# start of RECORDS FOR THIS EXERCISE

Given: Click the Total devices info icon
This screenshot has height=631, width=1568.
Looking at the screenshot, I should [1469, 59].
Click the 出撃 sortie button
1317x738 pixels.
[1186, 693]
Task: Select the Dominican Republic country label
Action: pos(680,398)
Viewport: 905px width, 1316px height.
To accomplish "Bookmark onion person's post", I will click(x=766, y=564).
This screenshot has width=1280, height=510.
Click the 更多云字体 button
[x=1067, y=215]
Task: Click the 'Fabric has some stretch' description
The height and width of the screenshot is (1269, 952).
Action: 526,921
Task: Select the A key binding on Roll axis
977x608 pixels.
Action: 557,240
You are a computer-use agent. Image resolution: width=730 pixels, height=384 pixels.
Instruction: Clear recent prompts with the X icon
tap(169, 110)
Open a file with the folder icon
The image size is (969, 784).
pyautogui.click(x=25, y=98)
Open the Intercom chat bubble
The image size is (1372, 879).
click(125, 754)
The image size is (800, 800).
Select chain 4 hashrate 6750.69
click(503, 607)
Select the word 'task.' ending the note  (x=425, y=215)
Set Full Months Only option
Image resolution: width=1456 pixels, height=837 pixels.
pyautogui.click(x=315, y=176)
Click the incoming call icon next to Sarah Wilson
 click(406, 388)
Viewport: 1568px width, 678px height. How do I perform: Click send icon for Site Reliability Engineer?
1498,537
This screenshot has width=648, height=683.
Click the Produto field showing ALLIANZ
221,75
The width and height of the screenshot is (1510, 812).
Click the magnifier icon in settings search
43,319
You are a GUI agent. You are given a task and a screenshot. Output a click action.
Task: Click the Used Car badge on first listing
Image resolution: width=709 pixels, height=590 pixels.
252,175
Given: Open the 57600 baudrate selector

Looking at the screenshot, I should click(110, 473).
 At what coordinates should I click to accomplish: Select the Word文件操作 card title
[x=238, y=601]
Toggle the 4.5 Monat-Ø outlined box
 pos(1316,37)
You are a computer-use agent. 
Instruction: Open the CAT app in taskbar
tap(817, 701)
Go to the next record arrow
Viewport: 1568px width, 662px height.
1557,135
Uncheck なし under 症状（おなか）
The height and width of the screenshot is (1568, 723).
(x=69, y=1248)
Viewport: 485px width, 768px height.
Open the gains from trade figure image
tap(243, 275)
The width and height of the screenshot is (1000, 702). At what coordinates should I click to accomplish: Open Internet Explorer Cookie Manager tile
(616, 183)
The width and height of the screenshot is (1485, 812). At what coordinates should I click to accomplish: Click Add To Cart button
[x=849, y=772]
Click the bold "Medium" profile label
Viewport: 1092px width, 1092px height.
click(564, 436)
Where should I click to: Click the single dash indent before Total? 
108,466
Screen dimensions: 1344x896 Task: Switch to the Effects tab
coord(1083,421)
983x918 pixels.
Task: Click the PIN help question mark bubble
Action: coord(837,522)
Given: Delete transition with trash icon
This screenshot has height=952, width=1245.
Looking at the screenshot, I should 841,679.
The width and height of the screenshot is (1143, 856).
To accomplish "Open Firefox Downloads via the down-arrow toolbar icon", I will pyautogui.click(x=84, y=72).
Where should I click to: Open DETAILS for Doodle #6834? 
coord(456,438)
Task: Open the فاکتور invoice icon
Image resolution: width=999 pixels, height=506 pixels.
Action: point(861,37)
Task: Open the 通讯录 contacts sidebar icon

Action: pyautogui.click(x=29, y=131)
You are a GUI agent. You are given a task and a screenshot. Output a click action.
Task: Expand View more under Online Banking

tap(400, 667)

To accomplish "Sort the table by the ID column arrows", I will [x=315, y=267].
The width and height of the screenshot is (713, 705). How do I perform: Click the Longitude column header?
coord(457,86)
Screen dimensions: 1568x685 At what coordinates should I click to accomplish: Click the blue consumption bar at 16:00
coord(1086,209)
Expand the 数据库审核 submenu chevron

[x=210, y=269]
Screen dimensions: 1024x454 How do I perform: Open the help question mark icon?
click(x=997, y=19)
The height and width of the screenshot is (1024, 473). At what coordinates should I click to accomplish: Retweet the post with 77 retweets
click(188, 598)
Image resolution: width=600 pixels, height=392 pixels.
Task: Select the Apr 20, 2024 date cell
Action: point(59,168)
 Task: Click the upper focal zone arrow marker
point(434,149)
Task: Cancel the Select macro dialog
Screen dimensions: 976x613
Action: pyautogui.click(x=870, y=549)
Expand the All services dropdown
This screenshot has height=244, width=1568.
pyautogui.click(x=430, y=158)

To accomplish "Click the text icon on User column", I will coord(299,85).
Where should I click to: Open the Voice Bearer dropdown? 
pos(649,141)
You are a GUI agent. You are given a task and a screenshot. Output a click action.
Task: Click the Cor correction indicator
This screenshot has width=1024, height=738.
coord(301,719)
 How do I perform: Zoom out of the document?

# end of RECORDS FOR THIS EXERCISE

> _REQUIREMENT_
Show each line of the rows above that contains the string "dimensions". Matching is case-sensitive.

> _EXERCISE ANSWER_
Screen dimensions: 1344x896 Task: Switch to the Effects tab
Screen dimensions: 1568x685 At what coordinates should I click to accomplish: Click the blue consumption bar at 16:00
Screen dimensions: 1024x454 How do I perform: Open the help question mark icon?
Screen dimensions: 976x613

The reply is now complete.